2019. [16ª edição revista e ampliada; original: 2002]

Capítulo 4 – “Sobre o papel da supervisão/coordenação pedagógica”, pp. 125-172.

1. Papel da supervisão pedagógica. (pp. 126-133)


1.1. Flutuação conceitual: supervisão pedagógica, coordenação pedagógica, professor-coordenador, pedagogo, orientador
pedagógico.
1.1.1. Não confundir com supervisão educacional: responsável pelo acompanhamento de várias escolas pelo sistema de ensino.
1.2. Qual é a sua identidade profissional?
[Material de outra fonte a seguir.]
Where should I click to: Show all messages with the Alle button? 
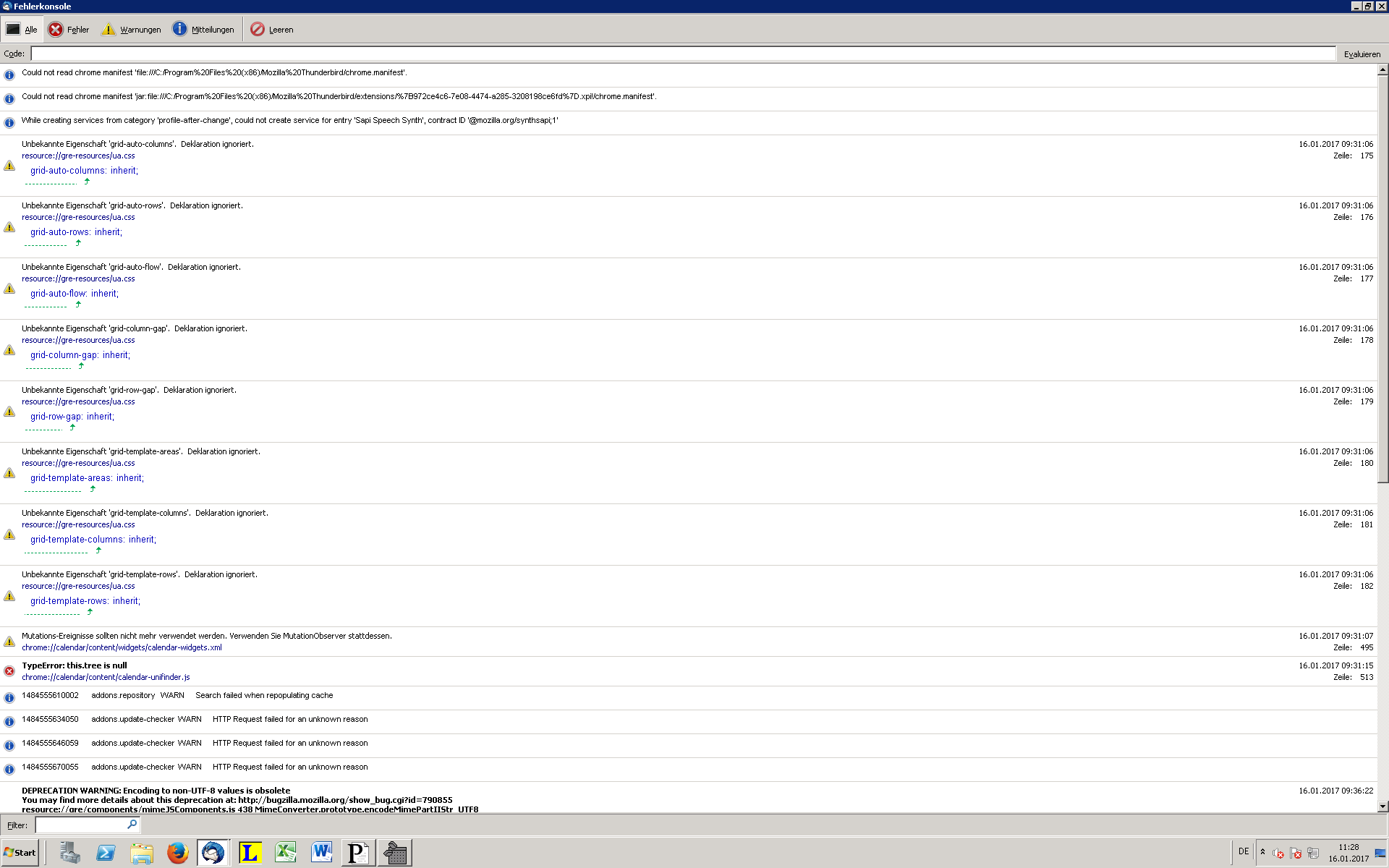pyautogui.click(x=22, y=30)
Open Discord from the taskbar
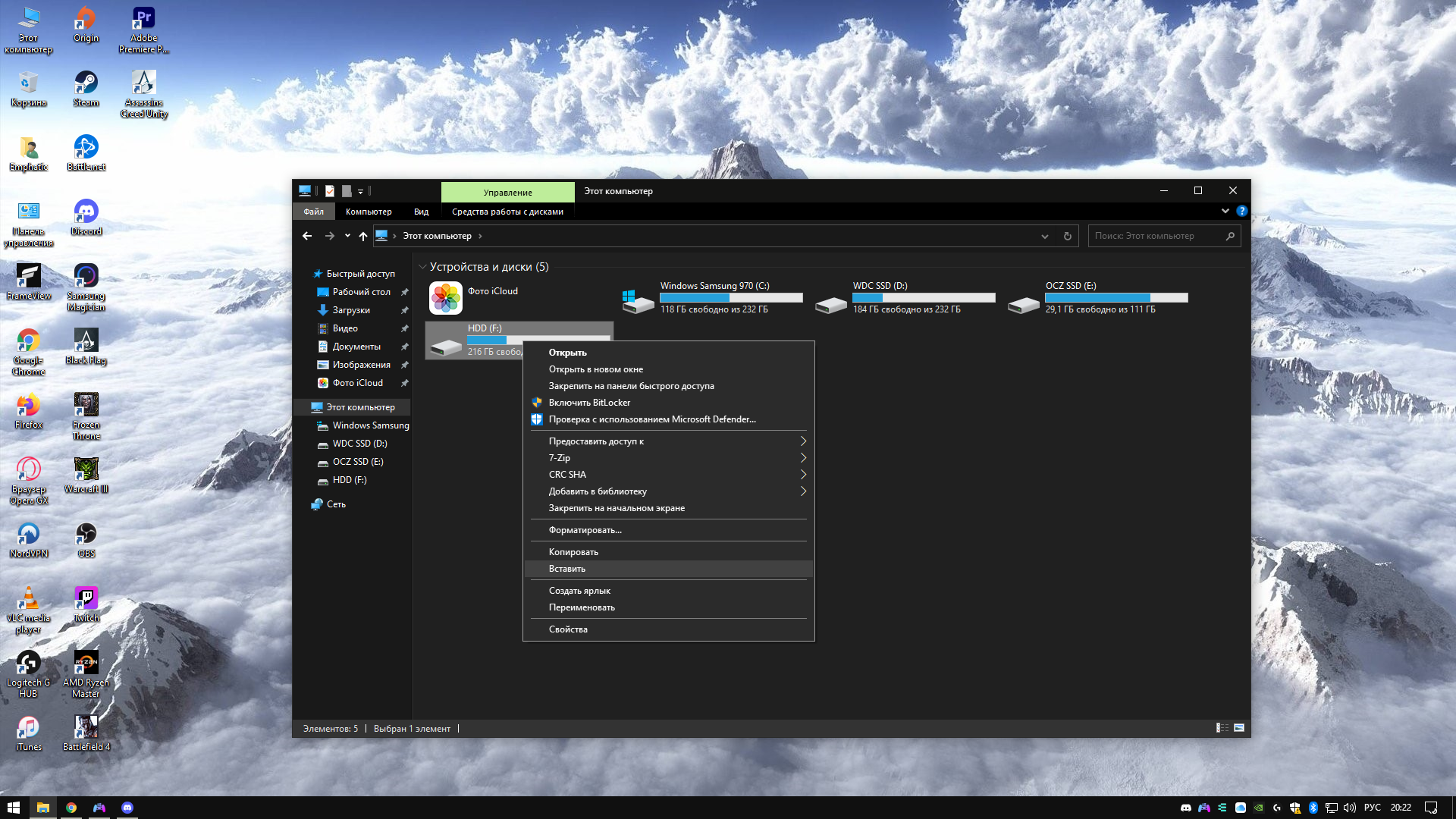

Alguns elementos:
1.2.1. Elemento histórico: função associada ao controle das atividades docentes.
1.2.1.1. PABAEE (1957-1964): parceria com o gov. dos EUA para formação de professores em “Inspeção Escolar”.
1.2.1.2. Lei n. 5692/1971: instituiu a supervisão como serviço específico da escola de 1º e 2º grau.
1.2.1.3. Propagação do tecnicismo educacional durante a ditadura: introjeção, na escola, de uma espécie de divisão
social do trabalho (separando que planeja/supervisiona de quem executa).
1.2.1.3.1. Celestino Silva Jr., Supervisão da educação: do autoritarismo ingênuo à vontade coletiva, 1984:
postulando-se a incompetência do professor, assegura-se a posição do supervisor.
1.2.2. Definição negativa do papel: anseios por uma reconfiguração da situação da supervisão pedagógica.
1.2.2.1. Não é fiscal de professor, nem “pombo-correio” do sistema de ensino.
1.2.2.2. Não é ajudante de professor, diretor etc.
1.2.2.3. Não é burocrata, nem profissional de gabinete.
1.2.2.4. Não é “dicário”, nem generalista (entender de quase nada de quase tudo).
1.2.3. Definição positiva:

“[...] a coordenação pedagógica é a articuladora do Projeto Político-Pedagógico da instituição no campo


Pedagógico, organizando a reflexão, a participação e os meios para a concretização do mesmo, de tal forma que a
escola possa cumprir sua tarefa de propiciar a todos os alunos a aprendizagem efetiva, o desenvolvimento humano
pleno e a alegria crítica (docta gaudium), partindo do pressuposto de que todos têm direito e são capazes de
aprender”. (pp. 128-129)

1.2.3.1. Portanto, o núcleo definidor da identidade é o pedagógico: processos de ensino e aprendizagem de todos.
1.2.3.2. Logo, é uma função supervisora, e não uma posição supervisora: ele é um educador/formador da sua equipe.
1.2.3.2.1. Relembrando Cap. 3: é um intelectual orgânico do seu grupo.
1.2.4. Elemento essencial de sua identidade: a prática da mediação.
1.2.4.1. I.e.: a capacidade de articular a pedagogia da sala de aula à pedagogia institucional (educar os educadores).
1.2.4.2. Quem gere a sala de aula é o professor em sua relação com os alunos; mas o coordenador/supervisor é
elemento catalisador dessa interação.
1.2.4.2.1. O coordenador acolhe e tensiona o professor, segundo os valores e objetivos do PPP.
1.2.5. Ampliando os horizontes com outros elementos:
1.2.5.1. Natureza das relações com a administração educacional central: interface, não intermediário.
1.2.5.1.1. É papel do coordenador fazer uma aproximação crítica entre as demandas do sistema de ensino e
do interior da escola.
1.2.5.2. “Líder de comunidades formativas” (Alarcão).
1.2.5.2.1. I.e.: especialista em processos de formação que se desdobram para além da escola (comunidade).
1.2.6. Situação das condições de trabalho.
1.2.6.1. As próximas partes deste capítulo irão analisar mais profundamente esses elementos objetivos e subjetivos.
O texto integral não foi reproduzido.